Show every line in the material below in which the string "graph" appears.

□ □ □ □

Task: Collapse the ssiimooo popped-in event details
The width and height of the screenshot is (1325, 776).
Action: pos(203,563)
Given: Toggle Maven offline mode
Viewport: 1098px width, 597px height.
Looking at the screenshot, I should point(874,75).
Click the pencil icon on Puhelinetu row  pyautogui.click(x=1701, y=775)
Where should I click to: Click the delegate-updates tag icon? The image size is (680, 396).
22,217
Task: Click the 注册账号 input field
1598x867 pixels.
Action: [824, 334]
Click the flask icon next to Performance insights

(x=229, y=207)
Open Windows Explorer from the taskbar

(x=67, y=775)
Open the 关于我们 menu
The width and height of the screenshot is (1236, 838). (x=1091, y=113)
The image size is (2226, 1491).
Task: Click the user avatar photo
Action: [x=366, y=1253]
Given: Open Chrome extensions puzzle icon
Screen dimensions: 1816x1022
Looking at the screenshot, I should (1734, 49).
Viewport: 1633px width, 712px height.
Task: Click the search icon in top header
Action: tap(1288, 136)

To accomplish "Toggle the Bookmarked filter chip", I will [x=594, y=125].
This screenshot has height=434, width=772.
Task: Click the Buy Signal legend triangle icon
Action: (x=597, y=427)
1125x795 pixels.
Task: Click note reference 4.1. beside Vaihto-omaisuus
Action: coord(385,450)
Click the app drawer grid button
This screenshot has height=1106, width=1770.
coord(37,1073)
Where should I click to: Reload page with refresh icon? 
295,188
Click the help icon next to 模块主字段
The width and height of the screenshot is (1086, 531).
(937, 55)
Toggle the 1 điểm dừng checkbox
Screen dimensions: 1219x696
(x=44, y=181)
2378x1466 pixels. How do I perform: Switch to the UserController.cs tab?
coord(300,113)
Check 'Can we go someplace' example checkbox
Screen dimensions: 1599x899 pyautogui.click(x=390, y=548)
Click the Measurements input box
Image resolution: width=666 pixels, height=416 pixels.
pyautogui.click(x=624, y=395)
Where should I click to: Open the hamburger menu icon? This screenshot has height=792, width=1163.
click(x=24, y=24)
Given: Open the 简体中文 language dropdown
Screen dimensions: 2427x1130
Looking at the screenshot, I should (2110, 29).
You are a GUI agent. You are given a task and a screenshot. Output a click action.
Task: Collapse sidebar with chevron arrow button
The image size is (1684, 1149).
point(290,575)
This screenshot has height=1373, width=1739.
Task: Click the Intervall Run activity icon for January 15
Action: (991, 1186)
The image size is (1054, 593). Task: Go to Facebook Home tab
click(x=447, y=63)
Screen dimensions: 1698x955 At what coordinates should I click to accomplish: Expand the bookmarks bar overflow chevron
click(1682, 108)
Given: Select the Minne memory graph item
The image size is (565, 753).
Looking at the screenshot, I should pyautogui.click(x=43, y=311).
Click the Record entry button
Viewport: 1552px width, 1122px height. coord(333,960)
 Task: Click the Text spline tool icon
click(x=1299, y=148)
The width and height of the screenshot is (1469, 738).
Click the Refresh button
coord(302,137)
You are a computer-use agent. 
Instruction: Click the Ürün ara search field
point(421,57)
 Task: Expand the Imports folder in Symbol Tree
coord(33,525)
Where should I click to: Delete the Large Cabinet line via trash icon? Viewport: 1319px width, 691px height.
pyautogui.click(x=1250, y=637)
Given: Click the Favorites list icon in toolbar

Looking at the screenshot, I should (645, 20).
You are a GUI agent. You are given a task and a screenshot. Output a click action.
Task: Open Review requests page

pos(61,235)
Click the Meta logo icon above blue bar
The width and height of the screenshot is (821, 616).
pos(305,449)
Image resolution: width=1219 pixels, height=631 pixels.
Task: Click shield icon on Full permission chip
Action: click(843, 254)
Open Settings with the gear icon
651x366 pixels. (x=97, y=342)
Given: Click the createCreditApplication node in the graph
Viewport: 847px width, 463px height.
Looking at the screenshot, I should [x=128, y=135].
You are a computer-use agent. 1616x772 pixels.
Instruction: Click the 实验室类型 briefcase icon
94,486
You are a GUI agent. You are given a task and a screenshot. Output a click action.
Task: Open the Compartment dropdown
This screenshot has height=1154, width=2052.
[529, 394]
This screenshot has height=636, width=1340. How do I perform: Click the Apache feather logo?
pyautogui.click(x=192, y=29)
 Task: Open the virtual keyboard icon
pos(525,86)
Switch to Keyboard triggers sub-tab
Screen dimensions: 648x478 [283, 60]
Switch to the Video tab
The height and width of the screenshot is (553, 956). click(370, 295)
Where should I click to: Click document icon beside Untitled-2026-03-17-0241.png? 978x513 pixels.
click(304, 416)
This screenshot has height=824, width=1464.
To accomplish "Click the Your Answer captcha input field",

□ □ □ □

- **RESPONSE AREA**
Given: Select the Minne memory graph item
Given: Click the createCreditApplication node in the graph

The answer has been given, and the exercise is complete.